## DATASET RECORDS:
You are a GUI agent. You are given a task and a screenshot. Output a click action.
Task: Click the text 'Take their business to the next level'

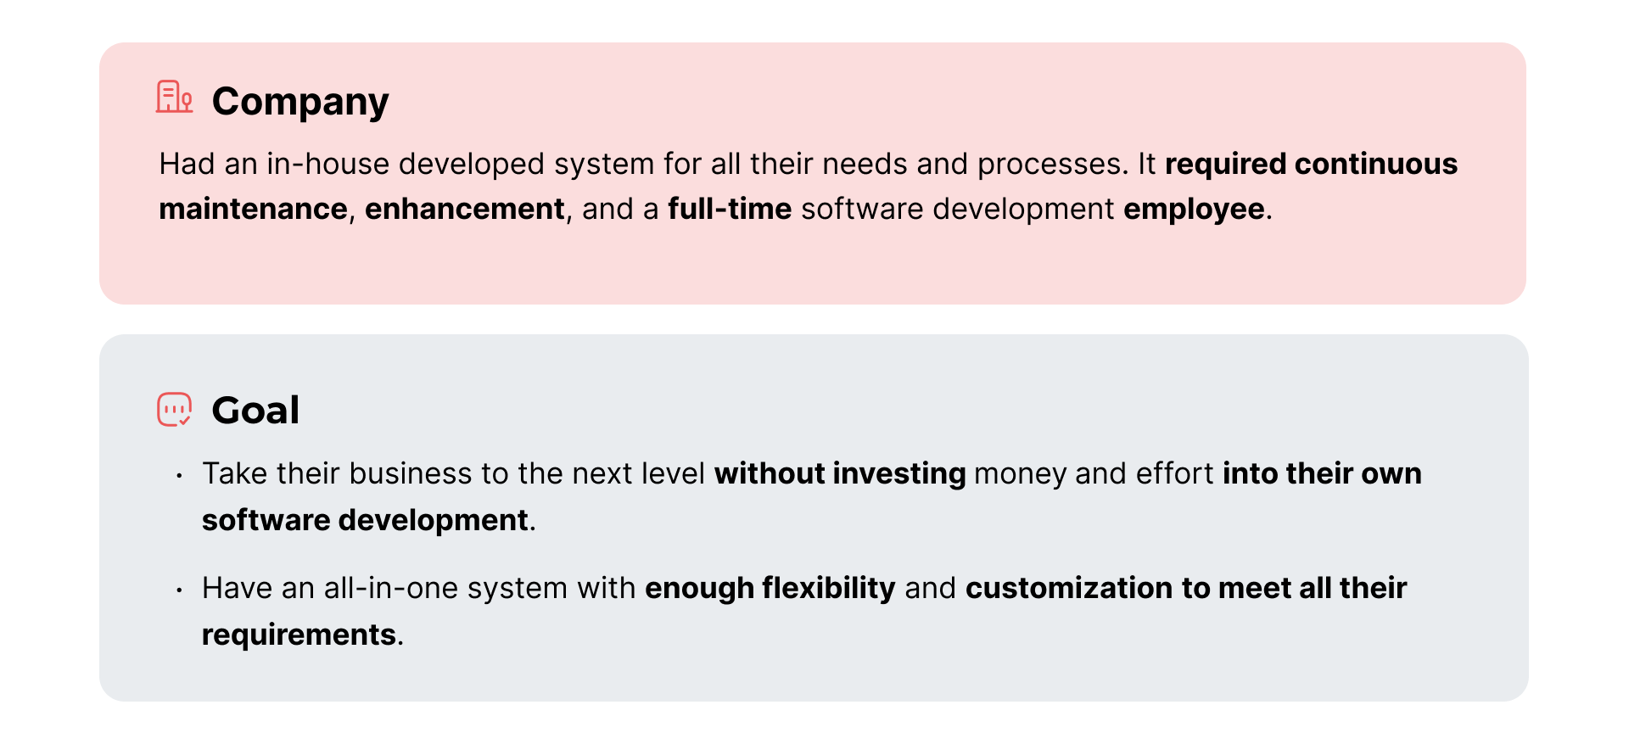click(453, 473)
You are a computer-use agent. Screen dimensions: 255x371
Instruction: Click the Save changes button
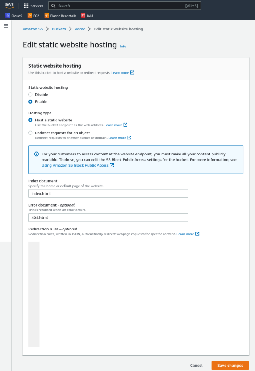pos(230,365)
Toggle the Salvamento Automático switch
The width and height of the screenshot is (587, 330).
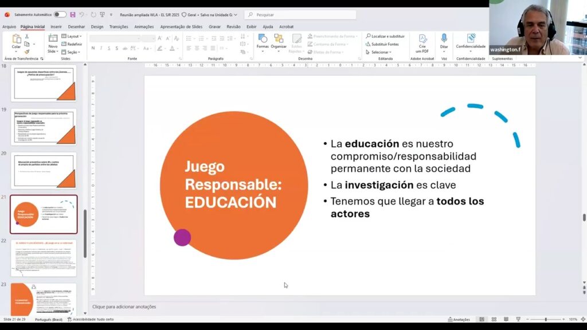coord(60,14)
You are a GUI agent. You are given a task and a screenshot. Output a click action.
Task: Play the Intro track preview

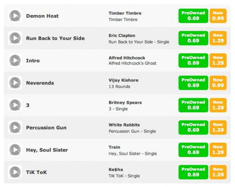pos(15,60)
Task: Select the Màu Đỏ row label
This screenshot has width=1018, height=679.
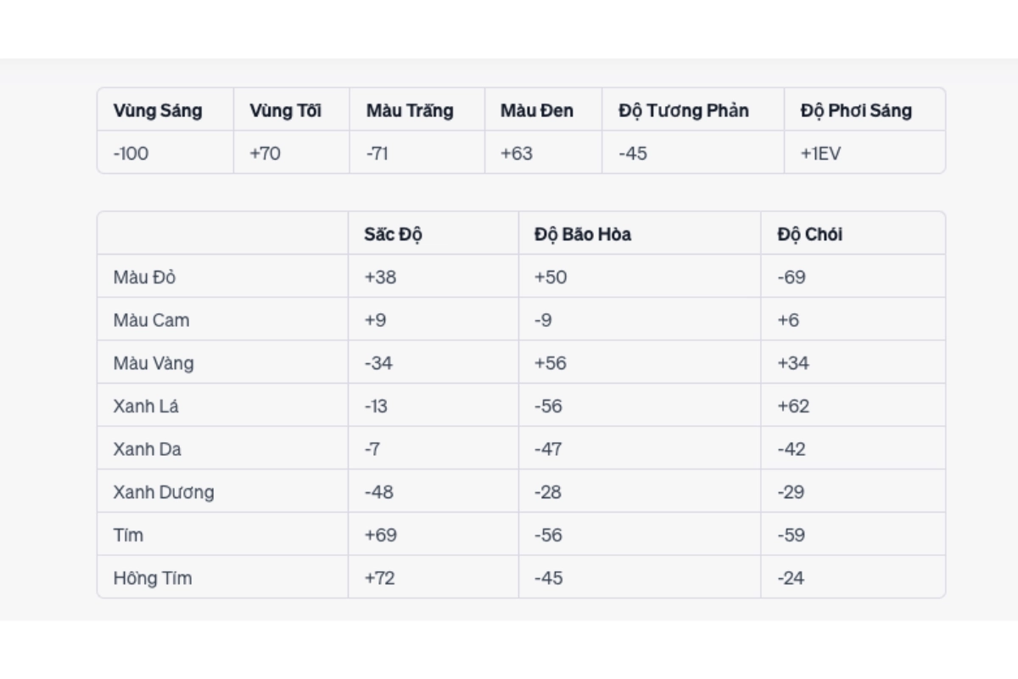Action: (x=144, y=278)
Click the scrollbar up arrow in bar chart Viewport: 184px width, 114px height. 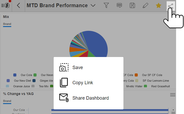pyautogui.click(x=173, y=110)
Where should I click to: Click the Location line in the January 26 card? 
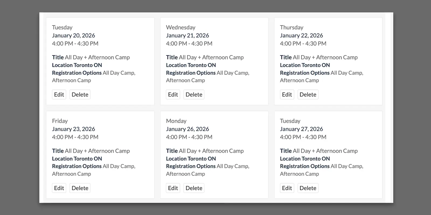[191, 159]
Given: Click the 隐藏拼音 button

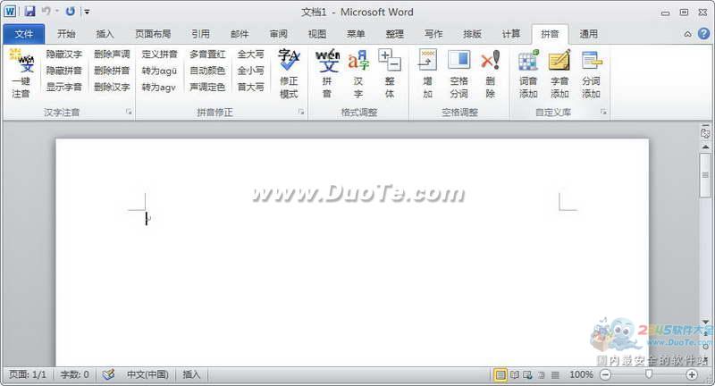Looking at the screenshot, I should click(x=64, y=71).
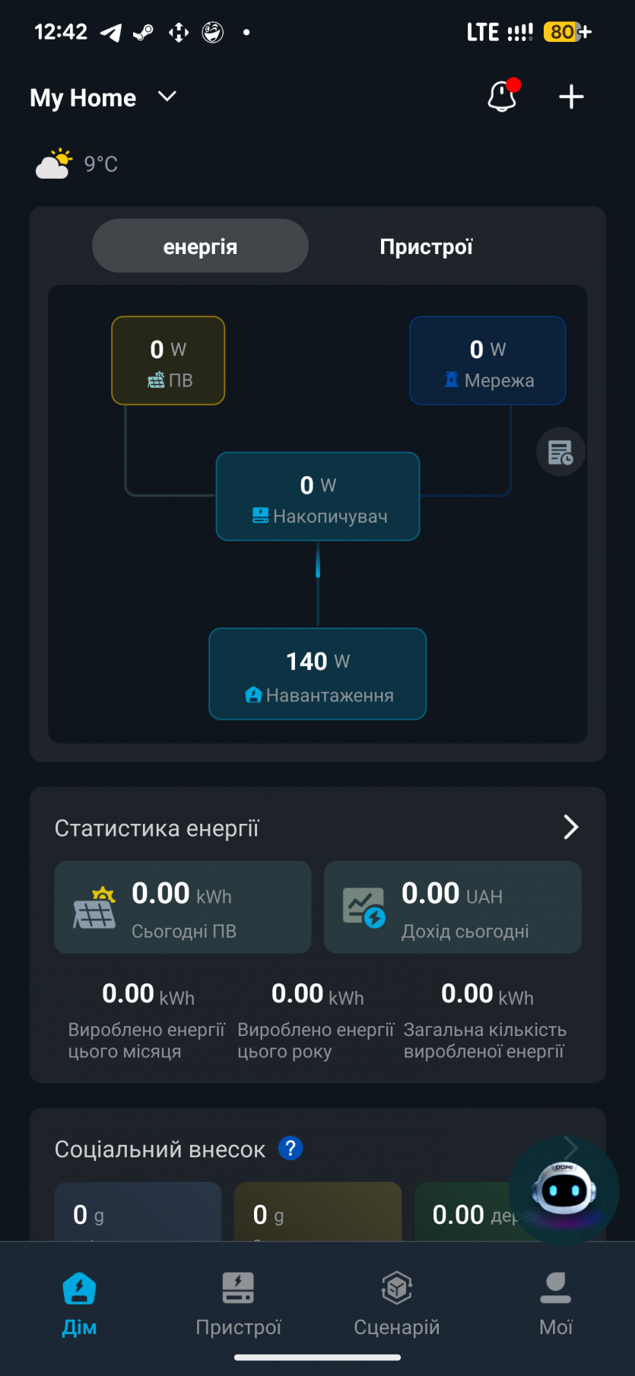Tap the help icon beside Соціальний внесок
This screenshot has height=1376, width=635.
[291, 1148]
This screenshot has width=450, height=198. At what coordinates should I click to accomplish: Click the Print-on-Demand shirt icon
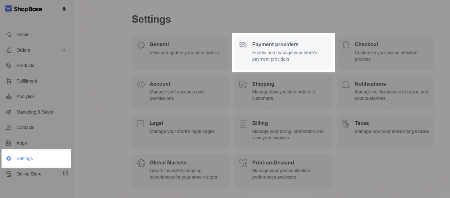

## STATED EXERCISE:
Can you turn the entries, from their first line through the line that contains "coord(60,14)", into a numbered list, skipping blank lines and leaving out the pictures?

## RESULT FOR THIS EXERCISE:
1. You are a GUI agent. You are given a task and a screenshot. Output a click action.
2. Task: Click the text 'Take their business to the next level'
3. click(453, 473)
4. You are a computer-use agent. Screen dimensions: 255x371
5. Instruction: Click the Save changes button
6. pos(230,365)
7. Toggle the Salvamento Automático switch
8. The width and height of the screenshot is (587, 330).
9. coord(60,14)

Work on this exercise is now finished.